_Exercise set_.
1/ From the passage on computer viruses below, please list every action it says a virus can carry out once it runs on your computer.
2/ Carry on the passage on computer viruses below from its last sentence, not the entries that follow it.

_Passage provided_.
--

Data Recovery Techniques

 

 

What is a Computer Virus?

A computer virus is a program that can do a great deal of harm to a computer and its files. Each has a particular size and an identifying bit pattern. Antivirus software compares these characteristics of known viruses against each of the files (programs and data) on your computer. Once discovered, the infected file may be disinfected or deleted.

It important to understand that a virus must execute on your computer before it can do any damage. Either you or one of your application programs must be tricked into executing it. The simple type of virus comes attached to an innocuous looking email. You may get an email from someone you met last year at a computer graphics convention, for example, with a subject line that says "My latest animation." You seem to remember meeting this person, so you willingly double-click on the attachment. Once it runs on your computer it can do anything you can do, like delete all your files, corrupting all your directory entries, or even sending an email to everyone in your address book with a copy of itself attached!

--

_Dataset items_.
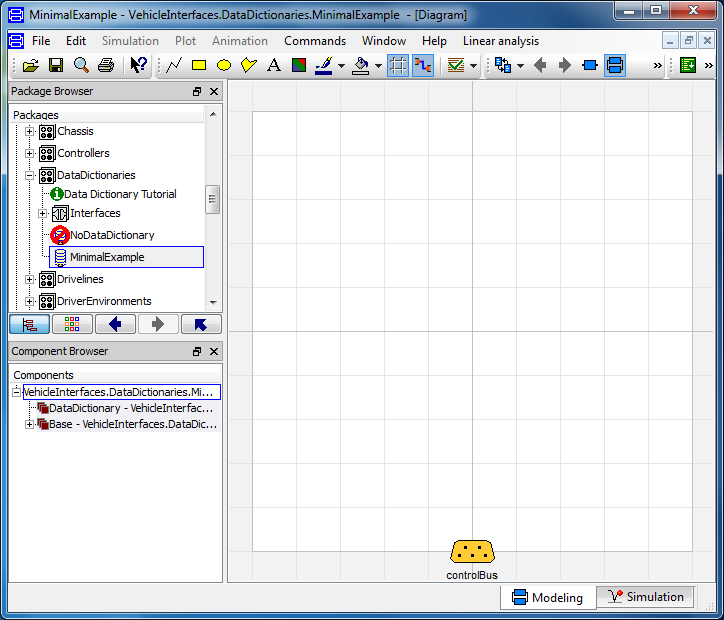The height and width of the screenshot is (620, 724).
Task: Choose the text annotation tool
Action: coord(274,65)
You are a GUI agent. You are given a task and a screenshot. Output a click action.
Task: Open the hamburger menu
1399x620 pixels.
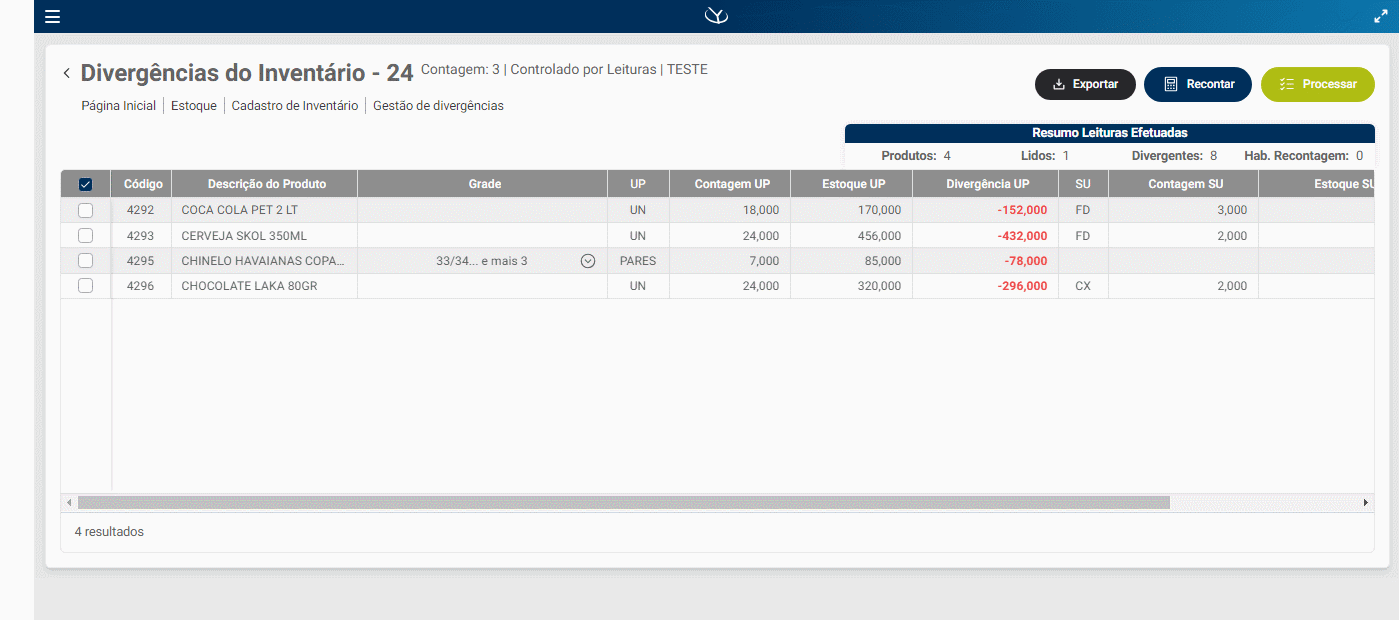pyautogui.click(x=53, y=17)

--

_Task responses_.
1/
- Delete all your files
- Corrupt all your directory entries
- Send an email to everyone in your address book with a copy of itself attached

2/
some virus programs come disguised as macros in word processing or spreadsheet documents, which are given control when the document is opened. More sophisticated virus programs exist that take advantage of a "bug" in one of your otherwise trustworthy application programs. A programmer notices that an application that many people have on their home computers reads data into a buffer, and that this application doesn't bother to check the size of the data it is reading in. The programmer sends you a data file that exceeds the size of that buffer, overriding some internal function in that application. When the application wants to execute that function, the programmer's code is executed instead, giving it an opportunity to do damage.

Some computer virus programs are harmless, interrupting whatever you were doing to draw some silly image on your screen, for example. But it is best to employ good antivirus protection software, and always keep it and it's virus definitions up to date.

There are other virus-like programs. One type lulls you into believing that you are getting a free program. You think this is some cool plotting program, for example, when it's really a program that lets the programmer take control of your computer through an Internet connection, captures your keystrokes to a file that gets sent to a remote location over the Internet, or just does a lot of damage, like a virus. Such a program is called a Trojan Horse, an allusion to how the Greeks captured Helen of Troy. Some propagate themselves by sending many copies of themselves over a network. These are called worms. But all of these names are just a semantic distinction: these programs are designed to do harm, even if it's only a minor interruption of your work, and the only up side seems to be an inflation of their designer's ego.

 

How can you Recover Data Files?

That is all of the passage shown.